La baisse des taux et la désinflation « constituent un terreau favorable mais à ce jour insuffisant pour endiguer l’ampleur du marasme dans le logement neuf », indique l’Unicem. « Si des points bas semblent désormais atteints du côté de la construction ou de la promotion, il convient à présent d’accompagner le redémarrage du cycle par des dispositifs efficaces et ambitieux à la hauteur des enjeux socio-économiques et de la récession de la filière BTP dont les secteurs amont et aval, à commencer par celui des matériaux de construction, en paient aujourd’hui le prix », poursuit l’union.
Ainsi, sur le troisième trimestre, l’indicateur matériaux progresse certes d’1,4 % par rapport aux trois mois précédents, mais décline de -5,8 % sur un an. Pour le troisième mois consécutif, la tendance reste haussière, après +0,9 % en août. Le volume du panier de matériaux des huit derniers mois recule de 7,2 % sur un an. Le rythme se révèle toutefois plus modéré que celui sur douze mois glissants (-9,7 %).
En glissement trimestriel, redressement dans l’activité BPE…
« Les tuiles et briques, le ciment et le BPE restent, sans surprise, les matériaux du panier les plus impactés par la crise de la construction résidentielle », souligne l’Unicem.
Côté béton prêt à l’emploi (BPE), les livraisons plongent après « deux mois de léger redressement ». Plus précisément de 6,1 % par rapport à août et de 12,2 % par rapport à l’an passé. Signe positif toutefois depuis deux ans : au T3 2024, les volumes produits se redressent d’1,5 % en glissement trimestriel. Les niveaux restent toutefois inférieurs de 10,4 % à ceux d’un an auparavant.
Cumulées sur les neuf premiers mois de l’année, les livraisons de BPE diminuent de 12,9 %, tandis que, sur douze mois, les volumes produits passent en dessous 34 millions de m3. « Un niveau historiquement bas, en cohérence avec les records enregistrés par les mises en chantier de logements », commente l’Unicem.

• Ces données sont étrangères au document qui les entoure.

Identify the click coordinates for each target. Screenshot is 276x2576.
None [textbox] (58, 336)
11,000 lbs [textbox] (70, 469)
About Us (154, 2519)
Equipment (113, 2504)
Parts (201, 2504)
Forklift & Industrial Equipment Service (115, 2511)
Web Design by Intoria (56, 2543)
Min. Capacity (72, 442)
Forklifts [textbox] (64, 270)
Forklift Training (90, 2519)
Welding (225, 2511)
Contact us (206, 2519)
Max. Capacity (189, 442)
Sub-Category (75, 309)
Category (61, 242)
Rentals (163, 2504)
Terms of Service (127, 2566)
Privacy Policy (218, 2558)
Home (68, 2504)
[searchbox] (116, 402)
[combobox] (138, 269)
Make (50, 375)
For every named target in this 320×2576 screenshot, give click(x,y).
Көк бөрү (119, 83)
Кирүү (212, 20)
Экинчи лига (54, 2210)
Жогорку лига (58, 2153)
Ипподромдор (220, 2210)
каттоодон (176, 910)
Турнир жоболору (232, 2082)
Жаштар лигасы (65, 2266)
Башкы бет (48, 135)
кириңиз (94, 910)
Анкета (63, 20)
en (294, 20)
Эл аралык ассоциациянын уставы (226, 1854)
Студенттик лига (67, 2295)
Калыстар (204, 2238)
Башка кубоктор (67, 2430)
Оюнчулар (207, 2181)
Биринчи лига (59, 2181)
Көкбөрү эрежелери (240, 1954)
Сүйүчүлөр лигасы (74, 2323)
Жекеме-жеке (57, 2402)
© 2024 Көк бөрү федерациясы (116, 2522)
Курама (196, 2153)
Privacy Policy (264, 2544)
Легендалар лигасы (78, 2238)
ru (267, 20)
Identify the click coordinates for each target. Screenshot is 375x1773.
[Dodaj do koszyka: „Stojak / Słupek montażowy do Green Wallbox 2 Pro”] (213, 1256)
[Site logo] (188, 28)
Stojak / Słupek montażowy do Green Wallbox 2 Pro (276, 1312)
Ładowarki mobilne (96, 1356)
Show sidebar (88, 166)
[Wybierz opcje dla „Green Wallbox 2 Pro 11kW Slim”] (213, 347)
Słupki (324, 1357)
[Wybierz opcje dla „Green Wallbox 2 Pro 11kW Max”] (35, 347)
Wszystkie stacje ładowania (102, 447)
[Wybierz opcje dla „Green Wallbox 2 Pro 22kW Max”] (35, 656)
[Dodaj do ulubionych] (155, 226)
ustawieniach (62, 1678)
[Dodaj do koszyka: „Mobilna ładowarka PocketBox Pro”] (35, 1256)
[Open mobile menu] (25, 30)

Si l’INSEE constate de meilleures perspectives chez les professionnels du bâtiment en octobre, l’activité ne s’arrange pas dans certains segments d’activité : « Dans le gros oeuvre, l’activité prévue continue de se dégrader, notamment dans le bâtiment neuf hors-logement, tandis que, du côté du logement, les perspectives sont un peu moins mauvaises », est-il écrit dans la conjoncture Unicem.
… comme celle des granulats
La production de granulats retrouve des couleurs également, avec +2,9 % entre le T2 2024 et le T3 2024. Elle se retire toutefois de 2,4 % en glissement annuel. À fin septembre, les volumes produits atteignent à peine 276 millions de tonnes (Mt), face aux 341 Mt enregistrés en moyenne sur les 20 dernières années (-20 %)
L’activité sur ce segment enregistre +4,1 % d’août à septembre et +3,1 % sur un an. Les travaux publics jouent beaucoup dans la balance, bien que selon la Fédération nationale des travaux publics (FNTP) les affaires ne sont pas au beau fixe en septembre. « Perturbés par une forte pluviométrie, les travaux ont reculé en septembre, freinant le cumul des facturations depuis janvier (+ 1,6 % contre + 2,1 % à fin août en volume, CVS-CJO) mais les carnets restent dynamiques (+ 8,3 %) », lit-on dans la note de conjoncture.
« À l’approche du scrutin des municipales en 2026, le secteur s’inquiète d’un retournement du cycle électoral précipité par les coupes budgétaires de l’État et autres mesures de réduction des dépenses qui « plomberaient » les investissements des collectivités locales », abonde l’Unicem.
À l’échelle des neufs premiers mois de 2024, l’activité granulats perd 5,1 % sur un an, contre -6,4 % en cumul sur douze mois glissants.
« Ces derniers jours, le vote négatif par l’Assemblée nationale du volet recettes du projet de Loi de finances s’est soldé par un rejet de l’ensemble du budget dont la version initiale sera donc transmise et débattue au Sénat. Dans ce contexte parlementaire très fragmenté, les enjeux politiques d’une réduction des déficits publics divisent les élus, tant sur les arbitrages des recettes que sur ceux des dépenses… », s’inquiète également l’Unicem.